#### EXERCISE DIRECTIONS:
An exact reprint of the data below is required, line for line.

#### EXTRACTED MATERIAL:
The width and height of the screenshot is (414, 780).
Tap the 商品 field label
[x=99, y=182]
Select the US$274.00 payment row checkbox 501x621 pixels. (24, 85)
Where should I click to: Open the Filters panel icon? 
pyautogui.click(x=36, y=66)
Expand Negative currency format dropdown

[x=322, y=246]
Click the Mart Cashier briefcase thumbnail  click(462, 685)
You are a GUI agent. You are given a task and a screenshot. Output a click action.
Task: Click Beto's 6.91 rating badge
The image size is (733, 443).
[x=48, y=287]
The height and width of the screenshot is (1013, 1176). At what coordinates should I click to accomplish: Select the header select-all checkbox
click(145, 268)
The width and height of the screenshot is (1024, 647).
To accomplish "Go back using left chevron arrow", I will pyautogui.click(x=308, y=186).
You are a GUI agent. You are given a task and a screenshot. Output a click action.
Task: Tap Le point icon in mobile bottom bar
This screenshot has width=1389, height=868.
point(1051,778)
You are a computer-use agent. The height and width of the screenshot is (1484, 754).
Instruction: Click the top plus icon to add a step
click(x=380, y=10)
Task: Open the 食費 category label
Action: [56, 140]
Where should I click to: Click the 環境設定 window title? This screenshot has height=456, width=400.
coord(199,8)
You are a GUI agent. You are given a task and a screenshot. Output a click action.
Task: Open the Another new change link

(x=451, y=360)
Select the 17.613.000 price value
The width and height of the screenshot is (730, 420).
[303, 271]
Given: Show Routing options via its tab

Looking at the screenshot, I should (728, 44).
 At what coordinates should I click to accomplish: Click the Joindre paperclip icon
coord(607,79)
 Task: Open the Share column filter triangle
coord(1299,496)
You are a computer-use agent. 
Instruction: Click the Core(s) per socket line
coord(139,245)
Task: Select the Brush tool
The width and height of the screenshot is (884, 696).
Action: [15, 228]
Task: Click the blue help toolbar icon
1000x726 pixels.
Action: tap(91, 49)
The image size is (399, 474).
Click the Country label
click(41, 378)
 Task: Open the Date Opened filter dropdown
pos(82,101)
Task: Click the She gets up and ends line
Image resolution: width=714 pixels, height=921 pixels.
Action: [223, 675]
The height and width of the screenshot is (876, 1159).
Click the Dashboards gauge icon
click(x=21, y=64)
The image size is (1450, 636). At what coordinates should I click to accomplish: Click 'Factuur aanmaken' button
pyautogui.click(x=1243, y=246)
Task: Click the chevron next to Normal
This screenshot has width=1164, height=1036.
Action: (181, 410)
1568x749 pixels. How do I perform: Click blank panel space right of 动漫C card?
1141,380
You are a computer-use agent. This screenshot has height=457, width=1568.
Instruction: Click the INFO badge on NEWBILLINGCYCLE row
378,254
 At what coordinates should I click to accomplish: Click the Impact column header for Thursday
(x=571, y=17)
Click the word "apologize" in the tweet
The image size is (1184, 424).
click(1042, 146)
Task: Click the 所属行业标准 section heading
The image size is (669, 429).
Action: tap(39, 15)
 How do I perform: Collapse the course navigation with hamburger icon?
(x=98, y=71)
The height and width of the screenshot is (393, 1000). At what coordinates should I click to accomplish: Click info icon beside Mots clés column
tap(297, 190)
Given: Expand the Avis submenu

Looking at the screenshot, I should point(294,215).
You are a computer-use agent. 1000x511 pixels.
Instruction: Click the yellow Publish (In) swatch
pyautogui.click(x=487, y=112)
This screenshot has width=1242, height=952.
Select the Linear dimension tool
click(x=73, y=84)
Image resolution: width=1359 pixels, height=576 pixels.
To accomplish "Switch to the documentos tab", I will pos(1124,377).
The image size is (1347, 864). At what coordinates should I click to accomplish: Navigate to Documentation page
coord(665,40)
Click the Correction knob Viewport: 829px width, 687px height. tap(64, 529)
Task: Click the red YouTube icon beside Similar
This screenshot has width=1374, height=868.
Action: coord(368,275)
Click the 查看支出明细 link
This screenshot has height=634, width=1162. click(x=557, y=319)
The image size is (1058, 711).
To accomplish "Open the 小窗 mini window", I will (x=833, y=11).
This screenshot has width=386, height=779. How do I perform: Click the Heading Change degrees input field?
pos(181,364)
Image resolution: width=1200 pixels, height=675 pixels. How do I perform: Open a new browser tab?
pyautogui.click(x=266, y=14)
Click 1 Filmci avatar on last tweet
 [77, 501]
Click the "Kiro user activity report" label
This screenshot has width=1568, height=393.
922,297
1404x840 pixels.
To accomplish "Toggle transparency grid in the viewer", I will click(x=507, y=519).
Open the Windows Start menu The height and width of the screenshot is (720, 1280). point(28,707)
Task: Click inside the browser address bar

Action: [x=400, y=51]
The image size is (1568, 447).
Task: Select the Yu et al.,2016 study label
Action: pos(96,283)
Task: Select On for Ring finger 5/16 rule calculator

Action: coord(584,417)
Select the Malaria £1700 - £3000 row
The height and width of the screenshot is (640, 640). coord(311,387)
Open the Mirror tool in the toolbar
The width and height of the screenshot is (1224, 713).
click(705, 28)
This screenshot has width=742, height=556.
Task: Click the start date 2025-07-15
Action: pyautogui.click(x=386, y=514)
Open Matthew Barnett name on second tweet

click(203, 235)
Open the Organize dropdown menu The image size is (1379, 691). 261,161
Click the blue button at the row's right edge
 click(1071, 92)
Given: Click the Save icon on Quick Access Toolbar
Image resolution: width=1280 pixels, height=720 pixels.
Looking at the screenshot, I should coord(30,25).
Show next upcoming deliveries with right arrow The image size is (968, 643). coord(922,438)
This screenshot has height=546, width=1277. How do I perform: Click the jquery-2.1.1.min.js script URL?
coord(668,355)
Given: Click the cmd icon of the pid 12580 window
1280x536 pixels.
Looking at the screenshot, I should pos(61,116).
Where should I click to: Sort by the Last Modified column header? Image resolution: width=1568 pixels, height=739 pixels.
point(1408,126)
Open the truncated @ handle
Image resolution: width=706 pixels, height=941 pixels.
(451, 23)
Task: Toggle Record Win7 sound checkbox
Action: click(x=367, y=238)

#### OUTPUT OF THE EXERCISE:
The width and height of the screenshot is (414, 780).
Tap the 商品 field label
[x=99, y=182]
Select the US$274.00 payment row checkbox 501x621 pixels. (24, 85)
Where should I click to: Open the Filters panel icon? 
pyautogui.click(x=36, y=66)
Expand Negative currency format dropdown

[x=322, y=246]
Click the Mart Cashier briefcase thumbnail  click(462, 685)
You are a GUI agent. You are given a task and a screenshot. Output a click action.
Task: Click Beto's 6.91 rating badge
The image size is (733, 443).
[x=48, y=287]
The height and width of the screenshot is (1013, 1176). At what coordinates should I click to accomplish: Select the header select-all checkbox
click(145, 268)
The width and height of the screenshot is (1024, 647).
To accomplish "Go back using left chevron arrow", I will pyautogui.click(x=308, y=186).
You are a GUI agent. You are given a task and a screenshot. Output a click action.
Task: Tap Le point icon in mobile bottom bar
This screenshot has width=1389, height=868.
point(1051,778)
You are a computer-use agent. The height and width of the screenshot is (1484, 754).
Instruction: Click the top plus icon to add a step
click(x=380, y=10)
Task: Open the 食費 category label
Action: [56, 140]
Where should I click to: Click the 環境設定 window title? This screenshot has height=456, width=400.
coord(199,8)
You are a GUI agent. You are given a task and a screenshot. Output a click action.
Task: Open the Another new change link

(x=451, y=360)
Select the 17.613.000 price value
The width and height of the screenshot is (730, 420).
[303, 271]
Given: Show Routing options via its tab

Looking at the screenshot, I should (728, 44).
 At what coordinates should I click to accomplish: Click the Joindre paperclip icon
coord(607,79)
 Task: Open the Share column filter triangle
coord(1299,496)
You are a computer-use agent. 
Instruction: Click the Core(s) per socket line
coord(139,245)
Task: Select the Brush tool
The width and height of the screenshot is (884, 696).
Action: [15, 228]
Task: Click the blue help toolbar icon
1000x726 pixels.
Action: tap(91, 49)
The image size is (399, 474).
Click the Country label
click(41, 378)
 Task: Open the Date Opened filter dropdown
pos(82,101)
Task: Click the She gets up and ends line
Image resolution: width=714 pixels, height=921 pixels.
Action: [223, 675]
The height and width of the screenshot is (876, 1159).
Click the Dashboards gauge icon
click(x=21, y=64)
The image size is (1450, 636). At what coordinates should I click to accomplish: Click 'Factuur aanmaken' button
pyautogui.click(x=1243, y=246)
Task: Click the chevron next to Normal
This screenshot has width=1164, height=1036.
Action: (181, 410)
1568x749 pixels. How do I perform: Click blank panel space right of 动漫C card?
1141,380
You are a computer-use agent. This screenshot has height=457, width=1568.
Instruction: Click the INFO badge on NEWBILLINGCYCLE row
378,254
 At what coordinates should I click to accomplish: Click the Impact column header for Thursday
(x=571, y=17)
Click the word "apologize" in the tweet
The image size is (1184, 424).
click(1042, 146)
Task: Click the 所属行业标准 section heading
The image size is (669, 429).
Action: tap(39, 15)
 How do I perform: Collapse the course navigation with hamburger icon?
(x=98, y=71)
The height and width of the screenshot is (393, 1000). At what coordinates should I click to accomplish: Click info icon beside Mots clés column
tap(297, 190)
Given: Expand the Avis submenu

Looking at the screenshot, I should point(294,215).
You are a computer-use agent. 1000x511 pixels.
Instruction: Click the yellow Publish (In) swatch
pyautogui.click(x=487, y=112)
This screenshot has width=1242, height=952.
Select the Linear dimension tool
click(x=73, y=84)
Image resolution: width=1359 pixels, height=576 pixels.
To accomplish "Switch to the documentos tab", I will pos(1124,377).
The image size is (1347, 864). At what coordinates should I click to accomplish: Navigate to Documentation page
coord(665,40)
Click the Correction knob Viewport: 829px width, 687px height. tap(64, 529)
Task: Click the red YouTube icon beside Similar
This screenshot has width=1374, height=868.
Action: coord(368,275)
Click the 查看支出明细 link
This screenshot has height=634, width=1162. click(x=557, y=319)
The image size is (1058, 711).
To accomplish "Open the 小窗 mini window", I will (x=833, y=11).
This screenshot has width=386, height=779. How do I perform: Click the Heading Change degrees input field?
pos(181,364)
Image resolution: width=1200 pixels, height=675 pixels. How do I perform: Open a new browser tab?
pyautogui.click(x=266, y=14)
Click 1 Filmci avatar on last tweet
 [77, 501]
Click the "Kiro user activity report" label
This screenshot has width=1568, height=393.
922,297
1404x840 pixels.
To accomplish "Toggle transparency grid in the viewer", I will click(x=507, y=519).
Open the Windows Start menu The height and width of the screenshot is (720, 1280). point(28,707)
Task: Click inside the browser address bar

Action: [x=400, y=51]
The image size is (1568, 447).
Task: Select the Yu et al.,2016 study label
Action: pos(96,283)
Task: Select On for Ring finger 5/16 rule calculator

Action: coord(584,417)
Select the Malaria £1700 - £3000 row
The height and width of the screenshot is (640, 640). coord(311,387)
Open the Mirror tool in the toolbar
The width and height of the screenshot is (1224, 713).
click(705, 28)
This screenshot has width=742, height=556.
Task: Click the start date 2025-07-15
Action: pyautogui.click(x=386, y=514)
Open Matthew Barnett name on second tweet

click(203, 235)
Open the Organize dropdown menu The image size is (1379, 691). 261,161
Click the blue button at the row's right edge
 click(1071, 92)
Given: Click the Save icon on Quick Access Toolbar
Image resolution: width=1280 pixels, height=720 pixels.
Looking at the screenshot, I should coord(30,25).
Show next upcoming deliveries with right arrow The image size is (968, 643). coord(922,438)
This screenshot has height=546, width=1277. How do I perform: Click the jquery-2.1.1.min.js script URL?
coord(668,355)
Given: Click the cmd icon of the pid 12580 window
1280x536 pixels.
Looking at the screenshot, I should pos(61,116).
Where should I click to: Sort by the Last Modified column header? Image resolution: width=1568 pixels, height=739 pixels.
point(1408,126)
Open the truncated @ handle
Image resolution: width=706 pixels, height=941 pixels.
(451, 23)
Task: Toggle Record Win7 sound checkbox
Action: click(x=367, y=238)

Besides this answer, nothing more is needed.